Another way that this could be handled is through the easy and fun game of offshore outsourcing. What this means is that while many American workers are in fact being relieved of the burden of their jobs (you’re welcome, weary, steadfast workers!), said jobs are not being forced upon the remaining workers, thus increasing the downward spiral of morale and decreasing their productivity. No, what is happening instead is that the jobs formerly occupied by American workers are not being eliminated … instead, they’re being moved across the planet. (“Your position is being moved to a more cost-effective location in Timbuktu. Want to move there and be paid in local currency? No? Here’s a box … pack up your stuff and be out by noon, OK?”) In this way, the work is still being done, but it is being done by workers abroad who work for a fraction of what those pesky, pain-in-the-ass American employees work for. You don’t have to listen to employees bitching about this and that, nor do you have to pay them a “competitive salary” or deal with their annoying benefits. None of that when the jobs are moved to such exotic locales as India, Lithuania, etc. It really cuts down on costs, you betcha … that’ll keep the shareholders happy, by George.

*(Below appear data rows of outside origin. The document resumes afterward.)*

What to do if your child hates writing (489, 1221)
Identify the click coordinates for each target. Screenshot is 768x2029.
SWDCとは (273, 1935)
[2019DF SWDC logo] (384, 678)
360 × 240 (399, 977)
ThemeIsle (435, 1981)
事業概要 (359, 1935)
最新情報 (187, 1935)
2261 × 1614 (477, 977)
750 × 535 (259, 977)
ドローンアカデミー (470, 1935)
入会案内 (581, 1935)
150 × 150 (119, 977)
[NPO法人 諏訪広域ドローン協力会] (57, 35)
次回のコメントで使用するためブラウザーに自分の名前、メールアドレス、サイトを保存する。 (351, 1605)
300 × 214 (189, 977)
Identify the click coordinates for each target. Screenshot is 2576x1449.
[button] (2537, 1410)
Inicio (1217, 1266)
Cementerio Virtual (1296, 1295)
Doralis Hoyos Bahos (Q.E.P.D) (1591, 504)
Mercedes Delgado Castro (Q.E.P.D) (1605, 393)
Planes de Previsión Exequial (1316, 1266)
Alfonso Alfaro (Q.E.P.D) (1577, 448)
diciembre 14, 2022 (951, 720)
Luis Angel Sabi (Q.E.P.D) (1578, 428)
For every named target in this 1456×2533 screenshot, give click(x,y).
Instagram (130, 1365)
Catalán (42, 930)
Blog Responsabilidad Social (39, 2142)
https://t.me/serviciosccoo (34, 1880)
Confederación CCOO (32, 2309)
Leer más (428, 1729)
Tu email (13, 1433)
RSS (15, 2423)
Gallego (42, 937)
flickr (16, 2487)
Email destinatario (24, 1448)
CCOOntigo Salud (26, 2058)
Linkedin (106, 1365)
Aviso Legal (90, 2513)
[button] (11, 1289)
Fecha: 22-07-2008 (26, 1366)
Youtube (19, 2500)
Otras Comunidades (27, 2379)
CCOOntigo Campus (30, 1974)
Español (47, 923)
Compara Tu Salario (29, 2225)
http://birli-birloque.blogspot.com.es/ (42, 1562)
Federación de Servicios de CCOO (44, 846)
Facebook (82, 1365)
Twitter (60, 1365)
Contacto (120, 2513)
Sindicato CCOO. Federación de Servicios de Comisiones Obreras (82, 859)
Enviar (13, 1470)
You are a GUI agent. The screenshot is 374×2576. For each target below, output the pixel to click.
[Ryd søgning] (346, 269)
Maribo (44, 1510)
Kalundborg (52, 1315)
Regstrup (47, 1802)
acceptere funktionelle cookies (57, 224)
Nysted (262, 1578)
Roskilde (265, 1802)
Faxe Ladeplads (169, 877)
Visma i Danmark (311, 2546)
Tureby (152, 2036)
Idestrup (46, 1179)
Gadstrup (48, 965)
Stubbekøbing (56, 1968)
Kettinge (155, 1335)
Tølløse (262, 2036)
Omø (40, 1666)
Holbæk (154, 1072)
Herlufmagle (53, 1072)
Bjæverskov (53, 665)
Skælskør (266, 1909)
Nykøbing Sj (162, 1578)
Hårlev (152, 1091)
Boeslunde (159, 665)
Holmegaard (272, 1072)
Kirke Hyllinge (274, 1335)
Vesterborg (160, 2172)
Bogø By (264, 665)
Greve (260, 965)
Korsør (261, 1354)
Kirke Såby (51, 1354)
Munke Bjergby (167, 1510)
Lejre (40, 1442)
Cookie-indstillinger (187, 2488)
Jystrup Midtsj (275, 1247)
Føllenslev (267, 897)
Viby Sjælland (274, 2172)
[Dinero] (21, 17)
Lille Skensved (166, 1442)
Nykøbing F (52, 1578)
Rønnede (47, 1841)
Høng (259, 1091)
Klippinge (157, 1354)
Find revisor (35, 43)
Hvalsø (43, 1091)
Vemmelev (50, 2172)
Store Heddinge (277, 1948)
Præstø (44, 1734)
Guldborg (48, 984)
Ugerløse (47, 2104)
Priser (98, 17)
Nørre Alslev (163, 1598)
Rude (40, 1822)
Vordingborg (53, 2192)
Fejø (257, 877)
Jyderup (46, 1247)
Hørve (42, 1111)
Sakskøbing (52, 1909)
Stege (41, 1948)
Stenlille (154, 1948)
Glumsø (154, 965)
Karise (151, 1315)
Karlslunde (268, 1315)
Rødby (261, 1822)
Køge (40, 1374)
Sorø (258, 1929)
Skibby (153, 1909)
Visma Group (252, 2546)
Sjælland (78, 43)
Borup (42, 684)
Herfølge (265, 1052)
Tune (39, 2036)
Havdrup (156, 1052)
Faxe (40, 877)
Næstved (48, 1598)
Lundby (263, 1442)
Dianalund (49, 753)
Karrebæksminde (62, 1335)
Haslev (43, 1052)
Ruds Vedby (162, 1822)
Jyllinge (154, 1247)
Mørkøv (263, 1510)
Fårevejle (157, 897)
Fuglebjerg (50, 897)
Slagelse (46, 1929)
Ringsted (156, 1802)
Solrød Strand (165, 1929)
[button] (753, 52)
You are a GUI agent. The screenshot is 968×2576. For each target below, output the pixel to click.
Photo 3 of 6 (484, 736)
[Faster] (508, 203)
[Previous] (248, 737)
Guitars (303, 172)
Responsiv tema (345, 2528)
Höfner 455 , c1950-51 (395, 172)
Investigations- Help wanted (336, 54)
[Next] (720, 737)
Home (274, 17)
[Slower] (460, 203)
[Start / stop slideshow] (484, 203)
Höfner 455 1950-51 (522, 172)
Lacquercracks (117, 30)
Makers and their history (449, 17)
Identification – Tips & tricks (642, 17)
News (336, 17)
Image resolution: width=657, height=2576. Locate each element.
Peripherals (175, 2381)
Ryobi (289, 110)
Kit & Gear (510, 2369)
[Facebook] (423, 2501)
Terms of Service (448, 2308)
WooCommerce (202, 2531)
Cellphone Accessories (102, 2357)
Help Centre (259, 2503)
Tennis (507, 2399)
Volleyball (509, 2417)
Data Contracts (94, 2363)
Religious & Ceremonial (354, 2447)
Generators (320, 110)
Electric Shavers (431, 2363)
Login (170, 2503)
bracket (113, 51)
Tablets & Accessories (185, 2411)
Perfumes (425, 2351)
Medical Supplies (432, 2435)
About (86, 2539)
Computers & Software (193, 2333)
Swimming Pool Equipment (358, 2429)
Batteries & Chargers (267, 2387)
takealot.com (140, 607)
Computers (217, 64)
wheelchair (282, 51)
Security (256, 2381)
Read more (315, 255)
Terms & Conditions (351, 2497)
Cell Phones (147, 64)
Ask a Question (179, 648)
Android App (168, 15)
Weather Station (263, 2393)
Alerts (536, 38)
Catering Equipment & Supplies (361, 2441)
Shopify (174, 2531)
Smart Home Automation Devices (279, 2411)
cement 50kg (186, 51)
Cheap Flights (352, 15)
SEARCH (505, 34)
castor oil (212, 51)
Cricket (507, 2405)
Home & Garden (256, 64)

As Clyde Prestowitz points out in his book The Betrayal of American Prosperity, many CEOs of publicly-traded companies are now more beholden to shareholder interests than to national interests. Additionally, companies have additional incentives to offshore outsource jobs beside cost-saving initiatives. Prestowitz writes,

“There are many reasons for this long-running trend. The one usually mentioned in popular commentary – inexpensive labor- is the least important … The second major reason is the tax holidays, capital grants free infrastructure, labor wage agreements, and regulatory exemptions that many countries use to entice investment by targeted global companies and that the United states does not match. The third reason is political pressure from countries like China who make it clear that if a global company wants to do business there that it best demonstrate that it is a friend of China. The fourth reason is Corporate tax rates. US rates are the highest in the world except for Japan’s.* The fifth reason is onerous and complex US regulatory procedures. A sixth reason is the difficult labor union-management situation in some US industries. Pure cheap labor is usually (not always) the last reason.”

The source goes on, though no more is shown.